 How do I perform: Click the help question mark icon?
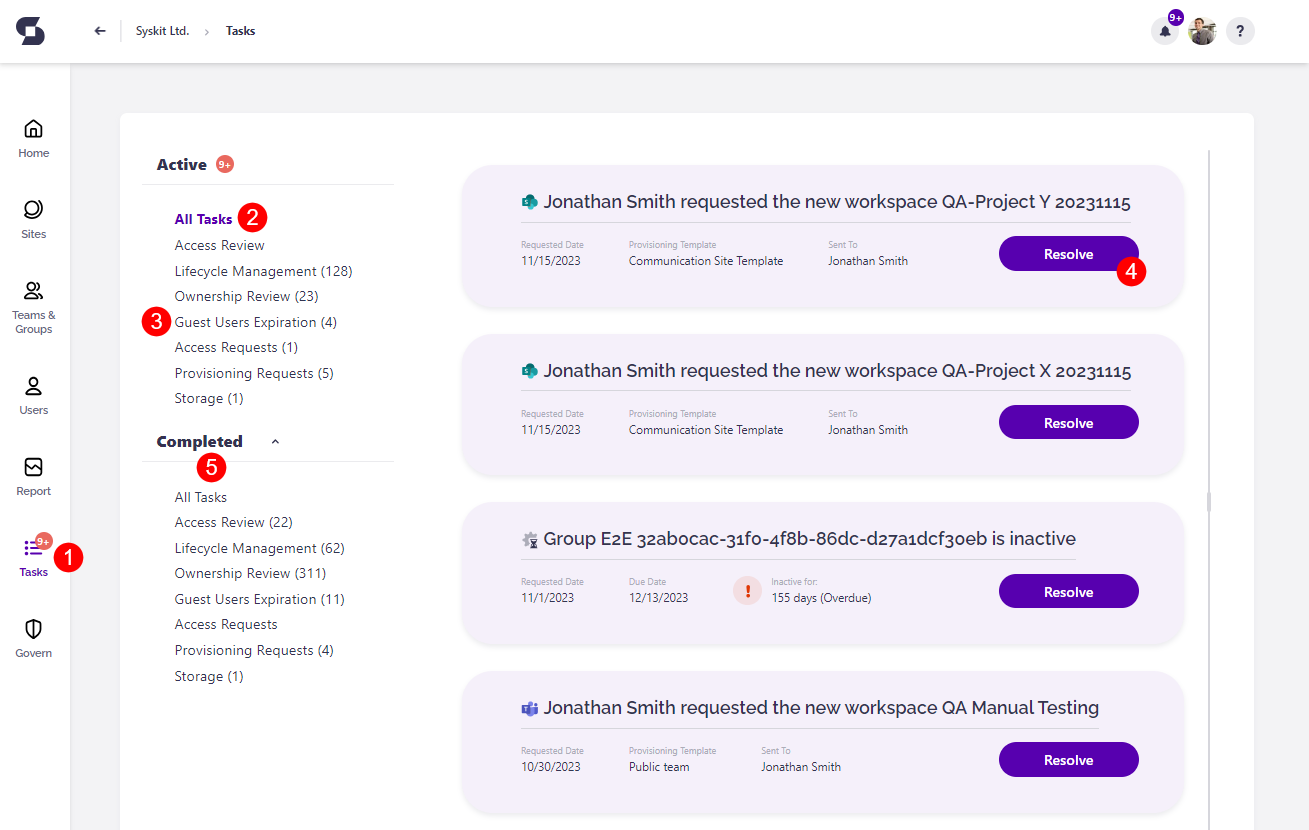[1240, 31]
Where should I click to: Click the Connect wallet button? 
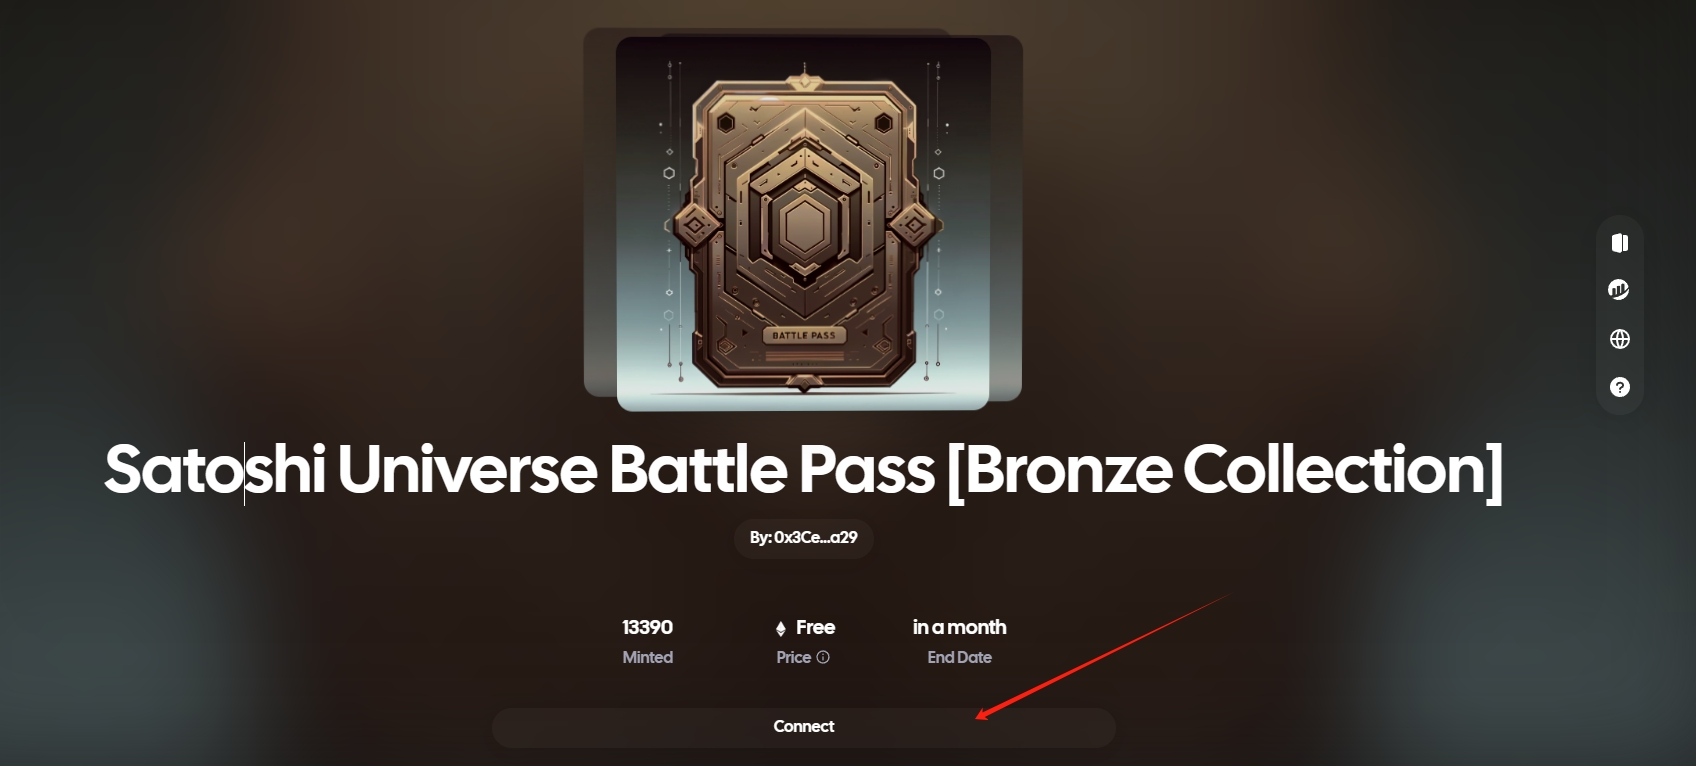[804, 727]
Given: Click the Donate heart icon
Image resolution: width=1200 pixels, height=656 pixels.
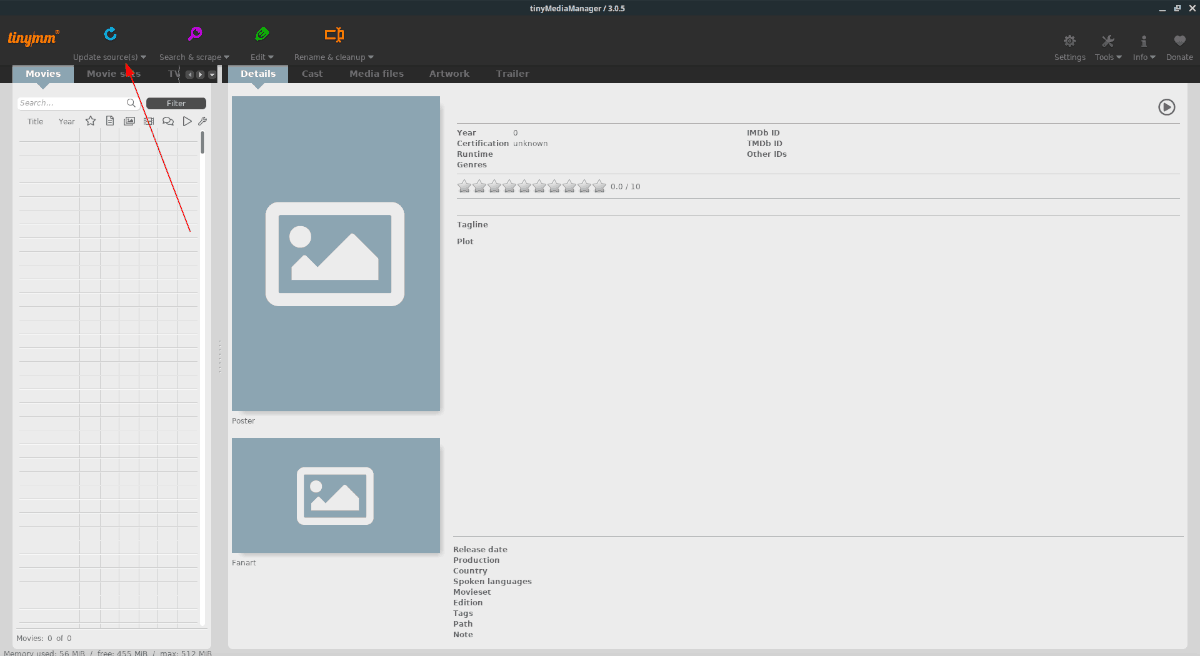Looking at the screenshot, I should point(1179,42).
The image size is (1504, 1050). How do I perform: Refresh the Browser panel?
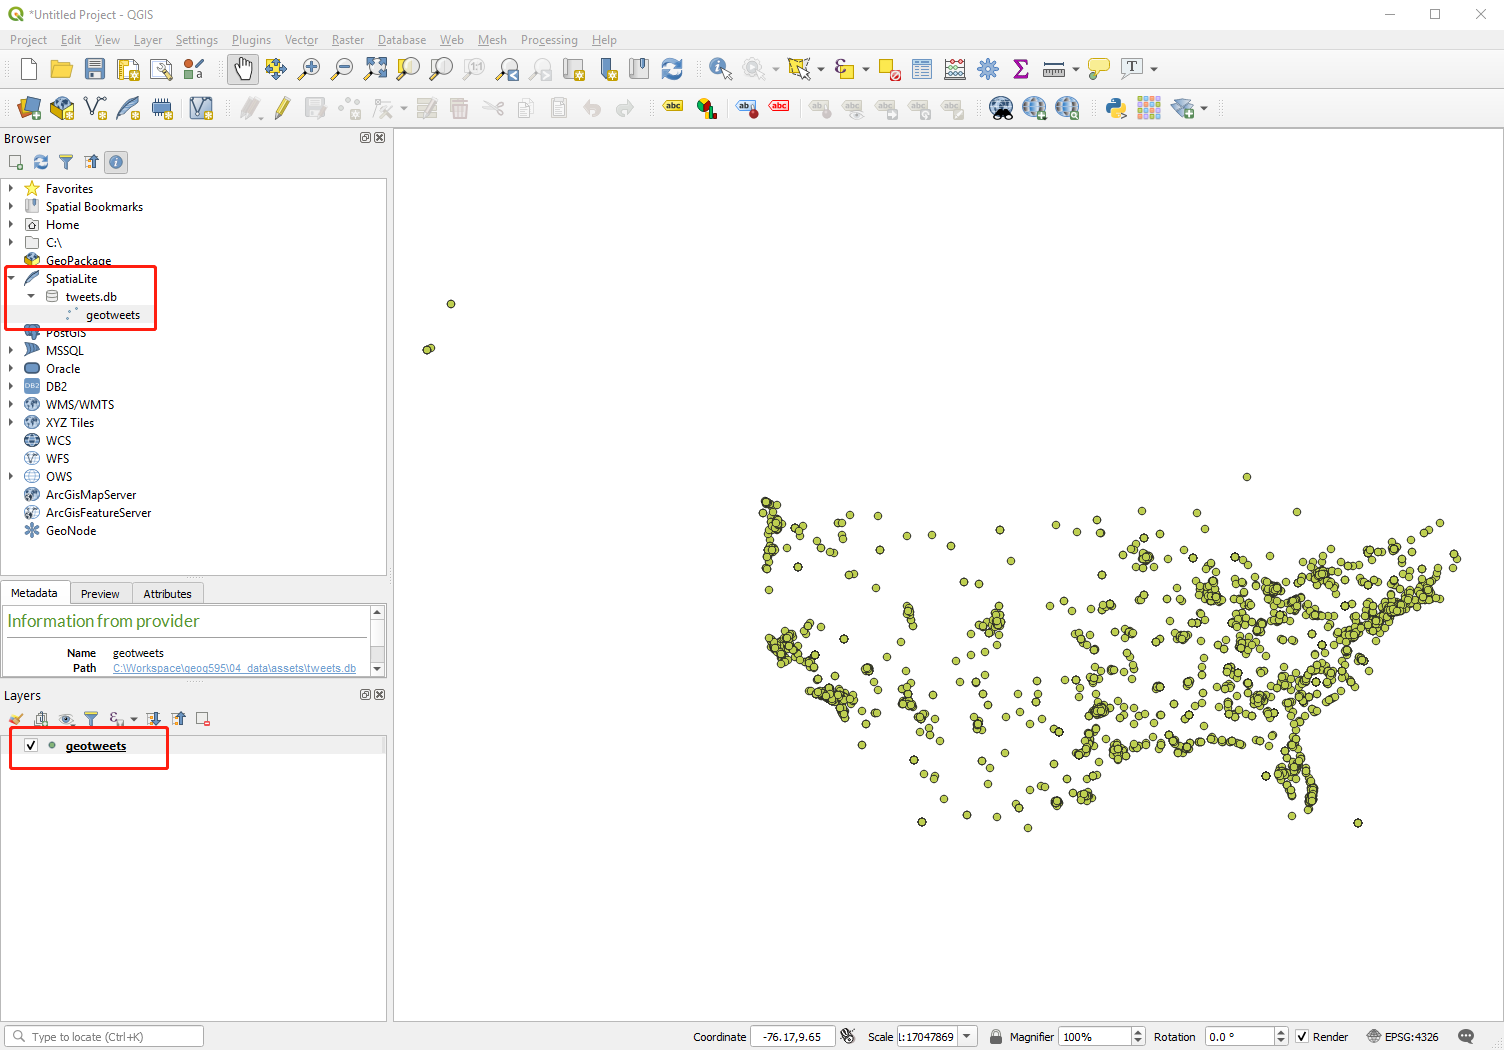(40, 161)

• TASK REQUIREMENTS: Transcribe all the lines above exactly, apart from the pictures.

• WRITTEN ANSWER:
 How do I perform: Click the help question mark icon?
[1240, 31]
Where should I click to: Click the Connect wallet button? 
[804, 727]
Given: Click the Donate heart icon
Image resolution: width=1200 pixels, height=656 pixels.
Looking at the screenshot, I should point(1179,42).
The image size is (1504, 1050). How do I perform: Refresh the Browser panel?
(40, 161)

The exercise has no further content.